## PROBLEM DESCRIPTION
Please copy out the entries below exactly, beginning with the line that contains "The image size is (1200, 675)." and ending with the line that contains "Select the Jan", and include nothing outside that span.
* * * *
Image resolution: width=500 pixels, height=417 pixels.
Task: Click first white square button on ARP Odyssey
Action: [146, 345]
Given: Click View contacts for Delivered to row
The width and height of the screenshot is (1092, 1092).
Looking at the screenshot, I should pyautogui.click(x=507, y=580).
* * * *
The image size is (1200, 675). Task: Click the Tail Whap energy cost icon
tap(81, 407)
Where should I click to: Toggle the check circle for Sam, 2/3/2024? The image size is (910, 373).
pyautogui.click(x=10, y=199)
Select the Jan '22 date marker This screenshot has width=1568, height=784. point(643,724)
* * * *
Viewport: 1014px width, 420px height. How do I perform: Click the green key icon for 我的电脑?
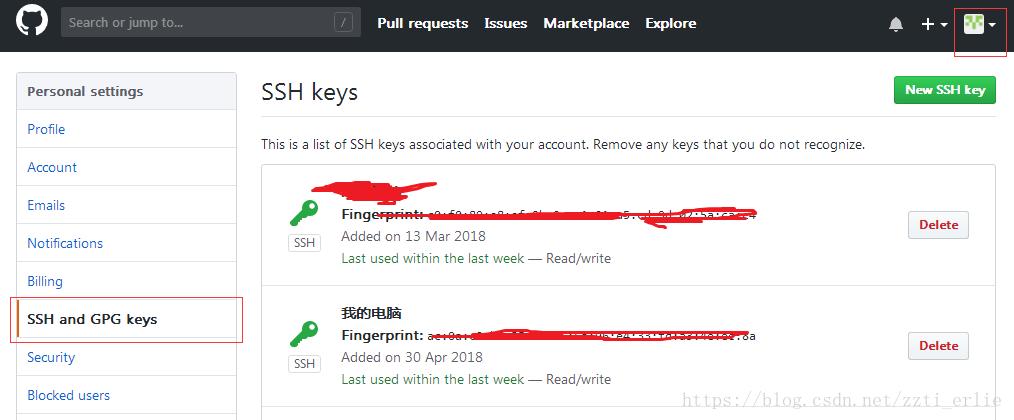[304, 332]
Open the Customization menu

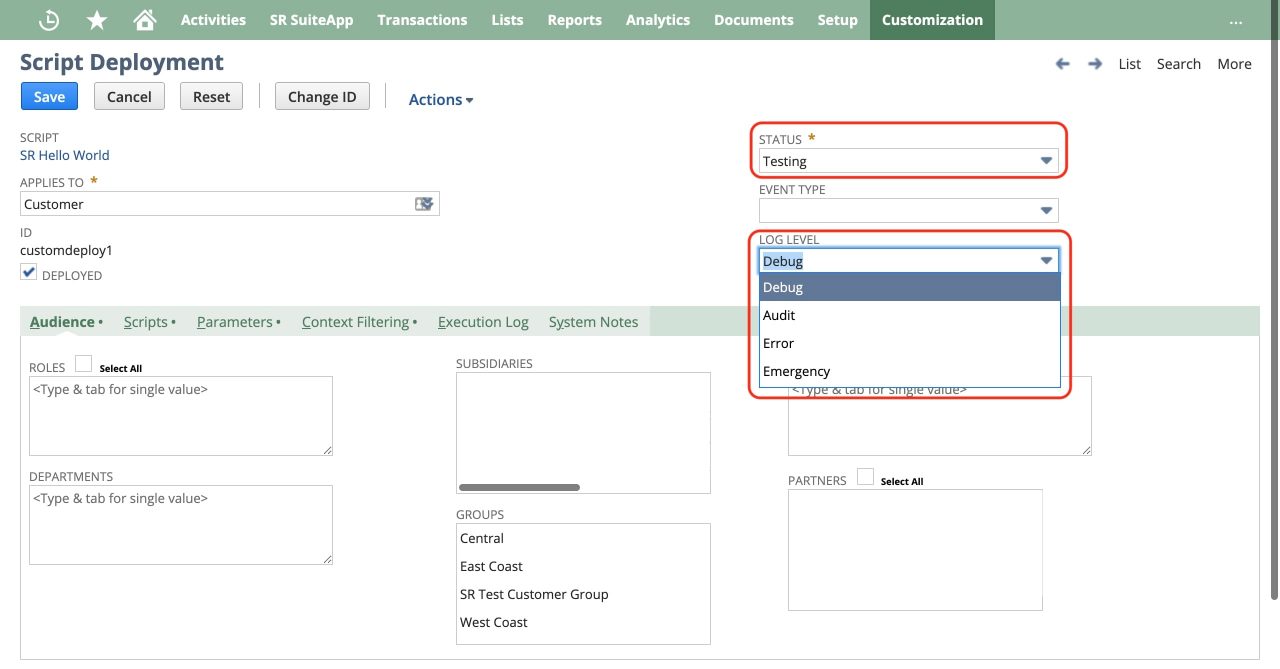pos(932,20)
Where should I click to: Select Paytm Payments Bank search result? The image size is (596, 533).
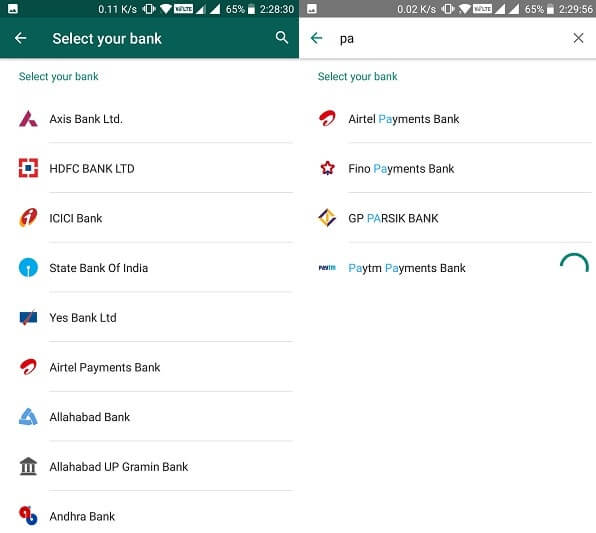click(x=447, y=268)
* * * *
## SOLUTION FOR THIS PROBLEM
The image size is (1200, 675). Task: Click the Tail Whap energy cost icon
tap(81, 407)
Where should I click to: Toggle the check circle for Sam, 2/3/2024? The image size is (910, 373).
pyautogui.click(x=10, y=199)
Select the Jan '22 date marker This screenshot has width=1568, height=784. point(643,724)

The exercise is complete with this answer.